#### [Given text]

*****

As these medications can have side effects, you may need to try several different ones to find the one that works best for you.
Bariatric (weight loss) surgery
If you need to lose a lot of weight, your GP may consider whether obesity surgery, such as a gastric sleeve, might help.
To check if a coronary angioplasty is an appropriate treatment for you, a special type of X-ray to check your blood vessels called a coronary angiogram will be performed.
Coronary angioplasty involves removing the atheroma in your coronary artery using a small wire with a balloon on the end which is fed into the artery. Sometimes a mesh tube, called a stent, is placed in the artery afterwards to hold it open.
Coronary angioplasty is sometimes performed as an emergency treatment for a heart attack.
Coronary artery bypass graft (CABG)
Also called a heart bypass, this treatment is used for more serious blockages of your coronary arteries. It involves redirecting blood flow from your blocked artery to your heart muscle using an artery from another part of your body.
To check if this treatment is appropriate for you, a coronary angiogram will first be performed.
A coronary artery bypass graft is performed while your heart continues to pump blood by itself, ie a heart-lung machine is not needed.
If your heart is severely damaged and medications are therefore not effective, or you have heart failure, you may need a heart transplant. This involves replacing your damaged heart with a healthy donor heart.
Reducing your blood pressure and cholesterol levels will help reduce your risk of coronary heart disease and consequently your risk of a stroke or a heart attack. You can help do this by:
If you have diabetes, it is also important to control your blood sugar levels by taking any prescribed medication, regularly exercising and maintaining a healthy weight and blood pressure. If you have diabetes, your blood pressure level should ideally be below 130/80mmHg.
If you are taking any prescribed medications for other health conditions, make sure you take them as instructed by your doctor and do not stop taking your medication without first speaking to your doctor.
What is the first stage of coronary heart disease?
Coronary heart disease is often diagnosed before any symptoms become apparent. However, you may start to notice that during physical activity, you become breathless and feel pain or discomfort in your chest that may feel like indigestion.
How long can you live with coronary heart disease?
Coronary heart disease is a lifelong condition. With treatment and lifestyle changes you can live a long life.
What are four types of heart diseases?
The four main types of heart disease, also known as cardiovascular disease, are coronary heart disease, strokes and mini-strokes, peripheral artery disease and aortic disease.
Is coronary heart disease curable?
Coronary heart disease can’t be completely cured but with lifestyle changes, medication and if needed, surgery, you can significantly improve your symptoms and heart function.
Does coronary artery disease ever go away?
No, coronary artery disease is a lifelong condition. But you can still lead a full life with treatment and lifestyle changes.
Does apple cider vinegar clean arteries?
No, drinking apple cider vinegar will not clean your arteries.
What are the signs of an unhealthy heart?
An unhealthy heart eg a heart affected by coronary heart disease may not cause any obvious symptoms. However, you may experience chest pain and breathlessness when you engage in physical activity or are stressed. You may also experience cramping, indigestion, heartburn, nausea, sweating, weakness, feeling faint and/or pain throughout your body.
What qualifies as heart disease?
Heart disease, or coronary heart disease, is defined as a narrowing of the coronary arteries that is pathological ie more than in a healthy individual. This can be determined using an angiogram, cardiac CT scan or MRI scan of your heart.

*****

(Saved entries)
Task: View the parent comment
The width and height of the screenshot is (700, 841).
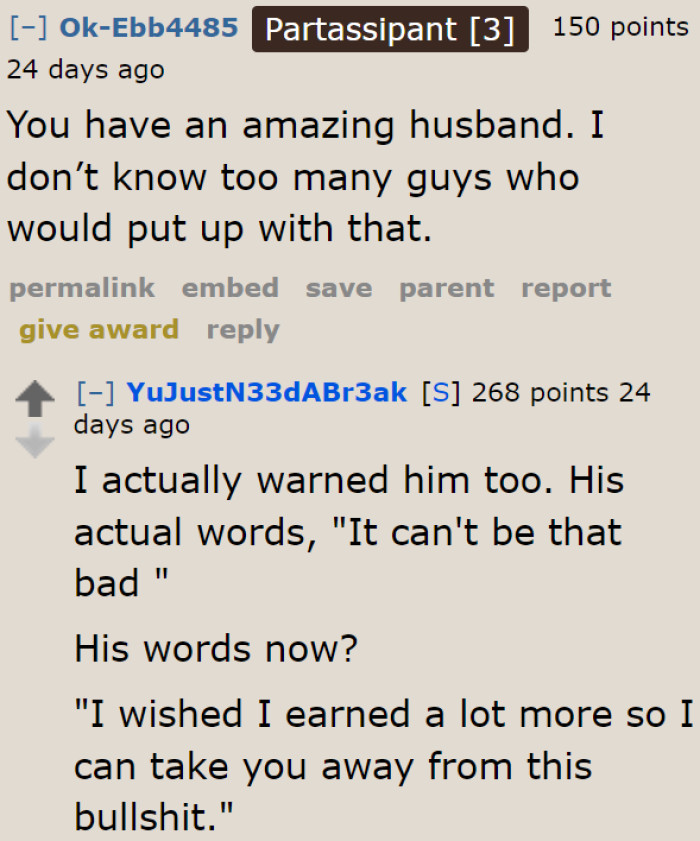Action: (446, 288)
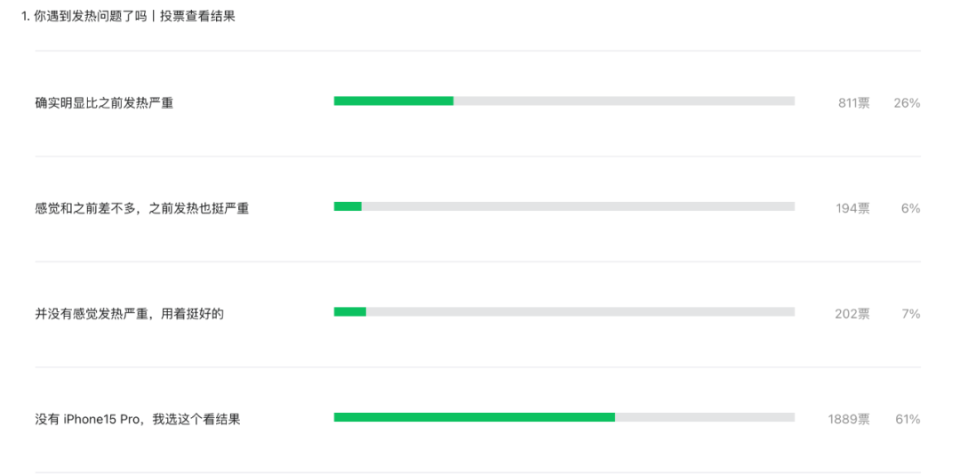Image resolution: width=960 pixels, height=475 pixels.
Task: Click the '202票' vote count
Action: [852, 314]
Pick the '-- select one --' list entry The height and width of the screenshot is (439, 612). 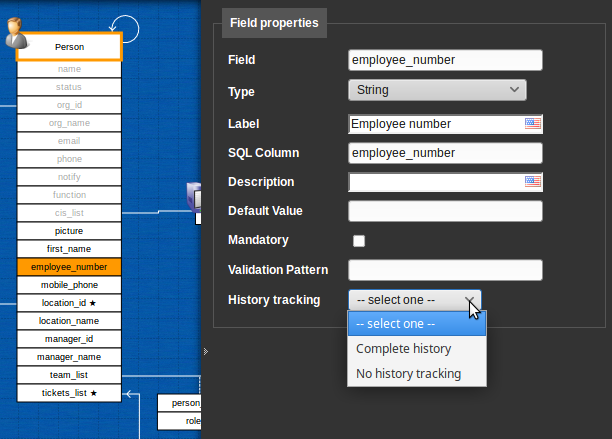396,324
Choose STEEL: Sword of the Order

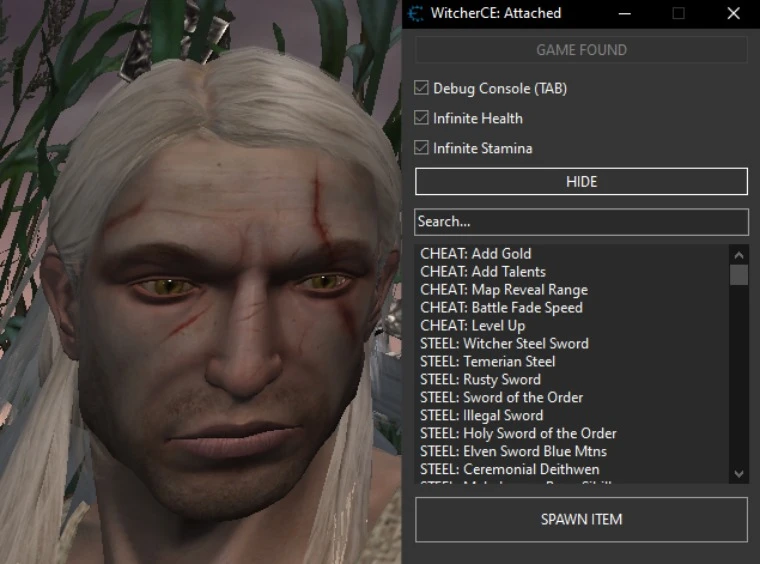click(501, 398)
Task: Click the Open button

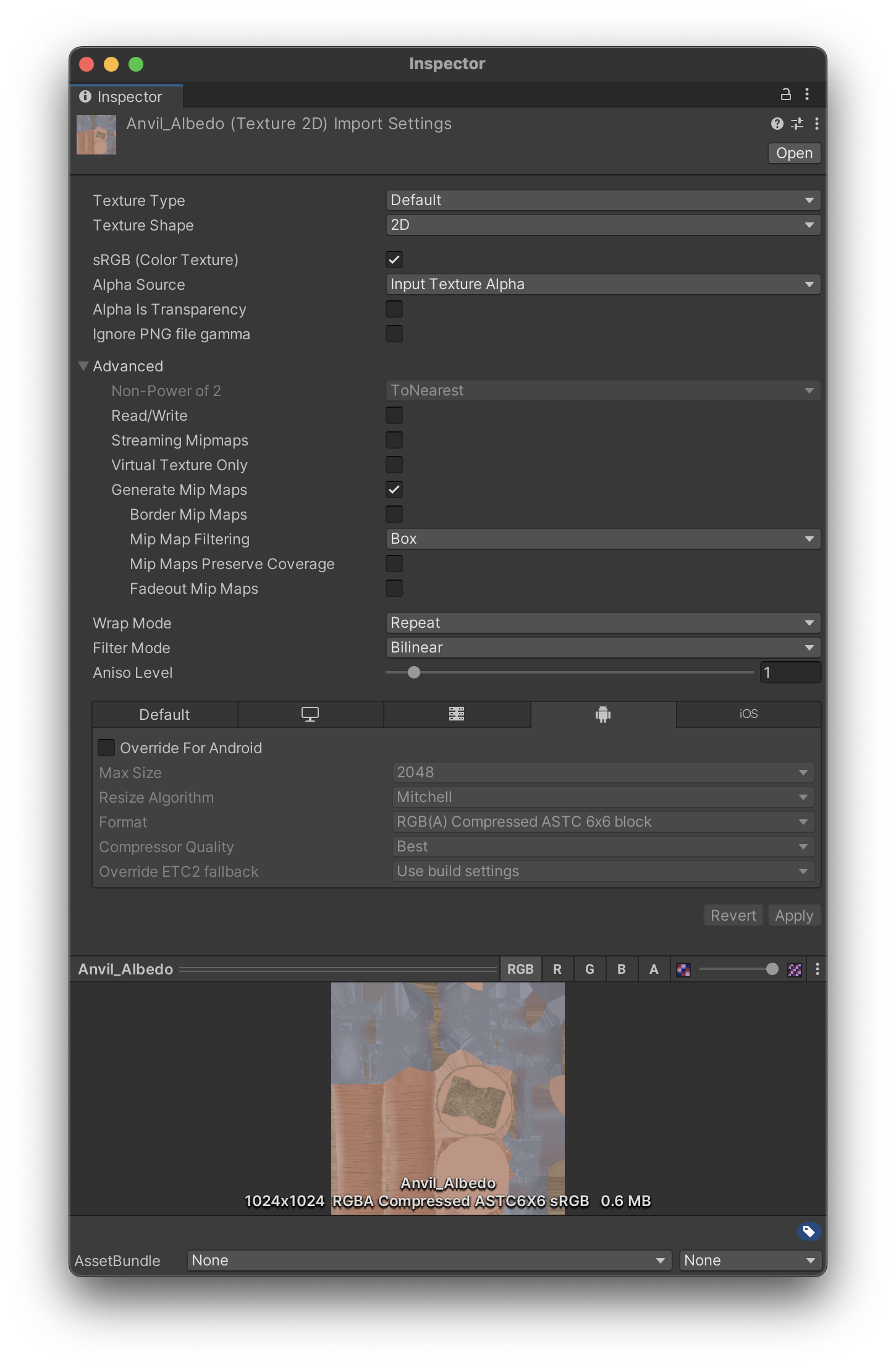Action: [794, 153]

*****

#### [Aim of the task]
According to the coronary heart disease text, what blood pressure level should a person with diabetes ideally stay below?

#### [Result for this task]
Below 130/80mmHg.